◆ WHAT YOU SHOULD DO: Every entry must be repeated exactly in the answer.

────

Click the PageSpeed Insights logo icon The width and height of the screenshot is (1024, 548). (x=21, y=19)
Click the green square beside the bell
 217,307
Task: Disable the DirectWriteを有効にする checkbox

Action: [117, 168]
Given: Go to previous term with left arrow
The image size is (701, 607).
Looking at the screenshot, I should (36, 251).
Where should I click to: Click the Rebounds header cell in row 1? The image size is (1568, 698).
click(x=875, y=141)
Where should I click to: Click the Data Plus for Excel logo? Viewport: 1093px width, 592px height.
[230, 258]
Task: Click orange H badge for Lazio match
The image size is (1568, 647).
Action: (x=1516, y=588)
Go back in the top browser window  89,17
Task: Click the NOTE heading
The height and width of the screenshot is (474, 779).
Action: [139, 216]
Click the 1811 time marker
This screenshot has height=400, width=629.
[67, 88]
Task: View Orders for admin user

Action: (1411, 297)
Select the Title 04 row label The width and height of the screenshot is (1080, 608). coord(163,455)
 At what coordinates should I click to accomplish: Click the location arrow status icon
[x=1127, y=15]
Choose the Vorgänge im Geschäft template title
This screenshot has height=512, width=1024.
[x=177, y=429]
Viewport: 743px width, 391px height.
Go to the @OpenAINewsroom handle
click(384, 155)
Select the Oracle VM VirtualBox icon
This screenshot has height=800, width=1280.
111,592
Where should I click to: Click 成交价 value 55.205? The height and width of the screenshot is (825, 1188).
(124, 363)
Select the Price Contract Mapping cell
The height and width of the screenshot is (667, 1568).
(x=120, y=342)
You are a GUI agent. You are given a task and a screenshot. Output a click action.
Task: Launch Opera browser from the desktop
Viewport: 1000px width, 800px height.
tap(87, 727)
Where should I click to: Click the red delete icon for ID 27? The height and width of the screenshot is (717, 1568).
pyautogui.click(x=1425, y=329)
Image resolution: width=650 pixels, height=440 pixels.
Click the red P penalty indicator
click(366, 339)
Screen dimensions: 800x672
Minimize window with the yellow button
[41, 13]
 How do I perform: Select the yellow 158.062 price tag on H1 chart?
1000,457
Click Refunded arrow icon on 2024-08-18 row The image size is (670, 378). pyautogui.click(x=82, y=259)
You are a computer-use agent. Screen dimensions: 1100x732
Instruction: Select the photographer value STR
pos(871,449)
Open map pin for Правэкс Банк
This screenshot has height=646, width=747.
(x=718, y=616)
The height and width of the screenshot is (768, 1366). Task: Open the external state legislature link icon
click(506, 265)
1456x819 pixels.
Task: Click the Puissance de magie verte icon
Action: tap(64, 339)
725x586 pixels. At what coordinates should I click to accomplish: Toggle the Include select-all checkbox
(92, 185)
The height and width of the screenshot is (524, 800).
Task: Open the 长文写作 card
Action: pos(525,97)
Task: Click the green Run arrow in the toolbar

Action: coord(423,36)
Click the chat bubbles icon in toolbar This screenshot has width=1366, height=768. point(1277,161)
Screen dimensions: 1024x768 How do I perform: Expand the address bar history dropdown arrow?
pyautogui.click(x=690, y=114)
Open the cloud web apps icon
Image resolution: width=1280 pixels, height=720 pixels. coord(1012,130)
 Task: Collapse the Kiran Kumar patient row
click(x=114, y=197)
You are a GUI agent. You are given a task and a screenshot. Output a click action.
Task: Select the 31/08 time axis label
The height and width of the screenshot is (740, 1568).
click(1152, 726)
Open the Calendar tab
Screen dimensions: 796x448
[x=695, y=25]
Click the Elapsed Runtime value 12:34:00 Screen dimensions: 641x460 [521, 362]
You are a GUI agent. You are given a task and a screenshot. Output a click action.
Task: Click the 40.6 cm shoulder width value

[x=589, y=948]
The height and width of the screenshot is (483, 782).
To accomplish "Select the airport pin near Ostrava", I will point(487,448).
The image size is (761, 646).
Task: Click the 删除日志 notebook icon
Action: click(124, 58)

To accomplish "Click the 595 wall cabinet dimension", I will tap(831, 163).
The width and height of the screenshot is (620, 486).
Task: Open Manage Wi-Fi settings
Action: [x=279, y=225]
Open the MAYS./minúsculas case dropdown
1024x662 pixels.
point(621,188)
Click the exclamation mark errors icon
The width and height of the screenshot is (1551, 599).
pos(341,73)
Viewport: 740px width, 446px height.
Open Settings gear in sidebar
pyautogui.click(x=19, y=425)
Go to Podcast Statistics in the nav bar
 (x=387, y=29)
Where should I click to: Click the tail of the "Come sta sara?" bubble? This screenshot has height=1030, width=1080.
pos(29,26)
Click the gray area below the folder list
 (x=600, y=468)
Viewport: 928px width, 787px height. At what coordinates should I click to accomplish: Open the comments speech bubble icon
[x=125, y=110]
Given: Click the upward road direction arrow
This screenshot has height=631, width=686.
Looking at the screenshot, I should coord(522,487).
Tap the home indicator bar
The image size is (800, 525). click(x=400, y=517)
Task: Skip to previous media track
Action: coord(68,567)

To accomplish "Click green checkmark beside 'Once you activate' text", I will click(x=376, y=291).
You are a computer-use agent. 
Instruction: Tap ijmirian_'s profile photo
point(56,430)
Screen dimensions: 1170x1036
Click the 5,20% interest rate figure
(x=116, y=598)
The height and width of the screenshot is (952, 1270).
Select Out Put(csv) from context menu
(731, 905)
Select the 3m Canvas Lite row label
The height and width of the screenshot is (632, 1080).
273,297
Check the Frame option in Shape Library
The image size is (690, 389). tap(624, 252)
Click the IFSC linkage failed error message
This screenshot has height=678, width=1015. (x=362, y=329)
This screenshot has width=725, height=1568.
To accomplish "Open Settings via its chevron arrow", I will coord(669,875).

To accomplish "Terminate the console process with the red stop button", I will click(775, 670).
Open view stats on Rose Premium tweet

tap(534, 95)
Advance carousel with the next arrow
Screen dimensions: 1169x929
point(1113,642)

────

◆ ANSWER SECTION:
Click the PageSpeed Insights logo icon The width and height of the screenshot is (1024, 548). (x=21, y=19)
Click the green square beside the bell
 217,307
Task: Disable the DirectWriteを有効にする checkbox

Action: [117, 168]
Given: Go to previous term with left arrow
The image size is (701, 607).
Looking at the screenshot, I should (36, 251).
Where should I click to: Click the Rebounds header cell in row 1? The image size is (1568, 698).
click(x=875, y=141)
Where should I click to: Click the Data Plus for Excel logo? Viewport: 1093px width, 592px height.
[230, 258]
Task: Click orange H badge for Lazio match
The image size is (1568, 647).
Action: (x=1516, y=588)
Go back in the top browser window  89,17
Task: Click the NOTE heading
The height and width of the screenshot is (474, 779).
Action: [139, 216]
Click the 1811 time marker
This screenshot has height=400, width=629.
[67, 88]
Task: View Orders for admin user

Action: (1411, 297)
Select the Title 04 row label The width and height of the screenshot is (1080, 608). coord(163,455)
 At what coordinates should I click to accomplish: Click the location arrow status icon
[x=1127, y=15]
Choose the Vorgänge im Geschäft template title
This screenshot has height=512, width=1024.
[x=177, y=429]
Viewport: 743px width, 391px height.
Go to the @OpenAINewsroom handle
click(384, 155)
Select the Oracle VM VirtualBox icon
This screenshot has height=800, width=1280.
111,592
Where should I click to: Click 成交价 value 55.205? The height and width of the screenshot is (825, 1188).
(124, 363)
Select the Price Contract Mapping cell
The height and width of the screenshot is (667, 1568).
(x=120, y=342)
You are a GUI agent. You are given a task and a screenshot. Output a click action.
Task: Launch Opera browser from the desktop
Viewport: 1000px width, 800px height.
tap(87, 727)
Where should I click to: Click the red delete icon for ID 27? The height and width of the screenshot is (717, 1568).
pyautogui.click(x=1425, y=329)
Image resolution: width=650 pixels, height=440 pixels.
Click the red P penalty indicator
click(366, 339)
Screen dimensions: 800x672
Minimize window with the yellow button
[41, 13]
 How do I perform: Select the yellow 158.062 price tag on H1 chart?
1000,457
Click Refunded arrow icon on 2024-08-18 row The image size is (670, 378). pyautogui.click(x=82, y=259)
You are a computer-use agent. Screen dimensions: 1100x732
Instruction: Select the photographer value STR
pos(871,449)
Open map pin for Правэкс Банк
This screenshot has height=646, width=747.
(x=718, y=616)
The height and width of the screenshot is (768, 1366). Task: Open the external state legislature link icon
click(506, 265)
1456x819 pixels.
Task: Click the Puissance de magie verte icon
Action: tap(64, 339)
725x586 pixels. At what coordinates should I click to accomplish: Toggle the Include select-all checkbox
(92, 185)
The height and width of the screenshot is (524, 800).
Task: Open the 长文写作 card
Action: pos(525,97)
Task: Click the green Run arrow in the toolbar

Action: coord(423,36)
Click the chat bubbles icon in toolbar This screenshot has width=1366, height=768. point(1277,161)
Screen dimensions: 1024x768 How do I perform: Expand the address bar history dropdown arrow?
pyautogui.click(x=690, y=114)
Open the cloud web apps icon
Image resolution: width=1280 pixels, height=720 pixels. coord(1012,130)
 Task: Collapse the Kiran Kumar patient row
click(x=114, y=197)
You are a GUI agent. You are given a task and a screenshot. Output a click action.
Task: Select the 31/08 time axis label
The height and width of the screenshot is (740, 1568).
click(1152, 726)
Open the Calendar tab
Screen dimensions: 796x448
[x=695, y=25]
Click the Elapsed Runtime value 12:34:00 Screen dimensions: 641x460 [521, 362]
You are a GUI agent. You are given a task and a screenshot. Output a click action.
Task: Click the 40.6 cm shoulder width value

[x=589, y=948]
The height and width of the screenshot is (483, 782).
To accomplish "Select the airport pin near Ostrava", I will point(487,448).
The image size is (761, 646).
Task: Click the 删除日志 notebook icon
Action: click(124, 58)

To accomplish "Click the 595 wall cabinet dimension", I will tap(831, 163).
The width and height of the screenshot is (620, 486).
Task: Open Manage Wi-Fi settings
Action: [x=279, y=225]
Open the MAYS./minúsculas case dropdown
1024x662 pixels.
point(621,188)
Click the exclamation mark errors icon
The width and height of the screenshot is (1551, 599).
pos(341,73)
Viewport: 740px width, 446px height.
Open Settings gear in sidebar
pyautogui.click(x=19, y=425)
Go to Podcast Statistics in the nav bar
 (x=387, y=29)
Where should I click to: Click the tail of the "Come sta sara?" bubble? This screenshot has height=1030, width=1080.
pos(29,26)
Click the gray area below the folder list
 (x=600, y=468)
Viewport: 928px width, 787px height. At what coordinates should I click to accomplish: Open the comments speech bubble icon
[x=125, y=110]
Given: Click the upward road direction arrow
This screenshot has height=631, width=686.
Looking at the screenshot, I should coord(522,487).
Tap the home indicator bar
The image size is (800, 525). click(x=400, y=517)
Task: Skip to previous media track
Action: coord(68,567)

To accomplish "Click green checkmark beside 'Once you activate' text", I will click(x=376, y=291).
You are a computer-use agent. 
Instruction: Tap ijmirian_'s profile photo
point(56,430)
Screen dimensions: 1170x1036
Click the 5,20% interest rate figure
(x=116, y=598)
The height and width of the screenshot is (952, 1270).
Select Out Put(csv) from context menu
(731, 905)
Select the 3m Canvas Lite row label
The height and width of the screenshot is (632, 1080).
273,297
Check the Frame option in Shape Library
The image size is (690, 389). tap(624, 252)
Click the IFSC linkage failed error message
This screenshot has height=678, width=1015. (x=362, y=329)
This screenshot has width=725, height=1568.
To accomplish "Open Settings via its chevron arrow", I will coord(669,875).

To accomplish "Terminate the console process with the red stop button", I will click(775, 670).
Open view stats on Rose Premium tweet

tap(534, 95)
Advance carousel with the next arrow
Screen dimensions: 1169x929
point(1113,642)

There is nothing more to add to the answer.